BEGIN Data supplied

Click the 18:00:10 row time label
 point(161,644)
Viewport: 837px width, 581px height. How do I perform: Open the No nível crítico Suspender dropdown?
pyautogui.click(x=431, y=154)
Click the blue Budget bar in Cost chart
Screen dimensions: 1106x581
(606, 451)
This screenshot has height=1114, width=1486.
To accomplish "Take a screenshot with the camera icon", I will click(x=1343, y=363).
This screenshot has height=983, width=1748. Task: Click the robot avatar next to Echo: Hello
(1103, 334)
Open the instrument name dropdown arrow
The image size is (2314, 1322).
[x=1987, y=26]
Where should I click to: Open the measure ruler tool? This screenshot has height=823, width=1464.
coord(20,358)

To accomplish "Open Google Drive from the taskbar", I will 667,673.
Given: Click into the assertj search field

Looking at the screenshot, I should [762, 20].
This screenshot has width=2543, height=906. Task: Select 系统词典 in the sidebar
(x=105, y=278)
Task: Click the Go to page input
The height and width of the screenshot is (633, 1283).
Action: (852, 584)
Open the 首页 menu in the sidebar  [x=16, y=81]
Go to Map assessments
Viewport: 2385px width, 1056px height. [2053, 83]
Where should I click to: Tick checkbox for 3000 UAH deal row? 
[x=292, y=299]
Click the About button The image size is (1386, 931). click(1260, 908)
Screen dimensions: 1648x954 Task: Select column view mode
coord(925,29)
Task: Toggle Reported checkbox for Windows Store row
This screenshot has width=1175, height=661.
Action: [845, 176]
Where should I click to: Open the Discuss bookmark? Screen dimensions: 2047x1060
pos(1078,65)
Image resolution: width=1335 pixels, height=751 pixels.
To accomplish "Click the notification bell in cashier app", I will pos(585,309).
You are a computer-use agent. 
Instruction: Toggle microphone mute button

END Data supplied

Task brief: The answer should consist solely of the lines from the first line above through the one with "Image resolution: width=1335", both included, repeated exactly.

Output for this task:
Click the 18:00:10 row time label
 point(161,644)
Viewport: 837px width, 581px height. How do I perform: Open the No nível crítico Suspender dropdown?
pyautogui.click(x=431, y=154)
Click the blue Budget bar in Cost chart
Screen dimensions: 1106x581
(606, 451)
This screenshot has height=1114, width=1486.
To accomplish "Take a screenshot with the camera icon", I will click(x=1343, y=363).
This screenshot has height=983, width=1748. Task: Click the robot avatar next to Echo: Hello
(1103, 334)
Open the instrument name dropdown arrow
The image size is (2314, 1322).
[x=1987, y=26]
Where should I click to: Open the measure ruler tool? This screenshot has height=823, width=1464.
coord(20,358)

To accomplish "Open Google Drive from the taskbar", I will 667,673.
Given: Click into the assertj search field

Looking at the screenshot, I should [762, 20].
This screenshot has width=2543, height=906. Task: Select 系统词典 in the sidebar
(x=105, y=278)
Task: Click the Go to page input
The height and width of the screenshot is (633, 1283).
Action: (852, 584)
Open the 首页 menu in the sidebar  [x=16, y=81]
Go to Map assessments
Viewport: 2385px width, 1056px height. [2053, 83]
Where should I click to: Tick checkbox for 3000 UAH deal row? 
[x=292, y=299]
Click the About button The image size is (1386, 931). click(1260, 908)
Screen dimensions: 1648x954 Task: Select column view mode
coord(925,29)
Task: Toggle Reported checkbox for Windows Store row
This screenshot has width=1175, height=661.
Action: [845, 176]
Where should I click to: Open the Discuss bookmark? Screen dimensions: 2047x1060
pos(1078,65)
Image resolution: width=1335 pixels, height=751 pixels.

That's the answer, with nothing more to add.